Я вытянулся на кровати, зажмурил глаза, спасаясь от яркого света лампы, и задумался над психологией своего соседа. Знал я Россию достаточно хорошо, чтобы заняться таким анализом. Мне отчего-то показалось, что сосед мой должен быть представителем высших эшелонов власти. Россия в сталинские времена уже превратилась в бюрократическое государство. Превращение это произошло благодаря громадному партийному, государственному и экономическому бюрократическим аппаратам. Ну а члены этой огромной бюрократической машины смогли не только быстро продвигаться по служебной лестнице, но и, естественно, обеспечили и себе и своим семьям довольно высокий уровень жизни. Они и образовали тот самый «новый класс», так замечательно описанный Джиласом9. Но над этими людьми дамокловым мечом висела постоянная угроза ареста по любому поводу — случайного стечения обстоятельств, конфликтов, наконец, просто доноса. Арест же для них был бы не только лишением всего, чего они достигли, не только гражданской смертью, но и, возможно, смертью физической. Лубянка, через которую прошло много высших аппаратчиков, была символом катастрофы. Пребывание в Лубянке и, следовательно, принадлежность к так называемым «врагам народа» было прямо-таки шоковым фактором, ну а проявлялся шок у всех по-разному. Мне представлялось, что следующим после шока этапом должна стать готовность подписать любое продиктованное заключенному, признание.
Размышляя так, я пробовал сравнить свое положение с положением моего соседа. Он был психологически порабощен, всякая воля к сопротивлению, если он ее вообще когда-либо имел, была сломлена, он готов целовать руку, которая его может бить, а может и расстрелять в подвалах Лубянки.
Я же был солдатом сражающейся армии, я был полон воли к борьбе. И уходя в августе 1939 года на фронт, я был готов, если надо, отдать свою жизнь за независимость своей страны. И если бы это потребовалось сейчас, когда я находился в лапах НКВД это было бы частью моей войны, войны, которая еще шла и исход которой не был известен. Я готов был принять смерть с достоинством солдата сражающейся армии.

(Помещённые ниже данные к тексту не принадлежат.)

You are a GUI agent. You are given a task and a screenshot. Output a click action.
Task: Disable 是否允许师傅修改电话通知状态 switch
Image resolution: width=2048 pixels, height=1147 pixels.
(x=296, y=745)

Но пока мне не оставалось ничего другого, как молить Бога помочь сохранить мне мою честь. Итак, я был в совершенно ином положении, чем тот мой советский сосед по тюрьме.
Мысли мои о том советском узнике были как бы отражением впечатлений от прочитанных перед войной материалов процессов 1937—38 годов над Зиновьевым, Каменевым, Радеком и Бухариным, а моя убежденность в принадлежности к сражающейся армии — отражением настроя, владевшего всеми нами в козельском лагере. Мои взгляды на людей и события часто разнились от взглядов моих коллег, но было одно, что связывало всех нас, — мы были солдатами, готовыми бороться до последнего.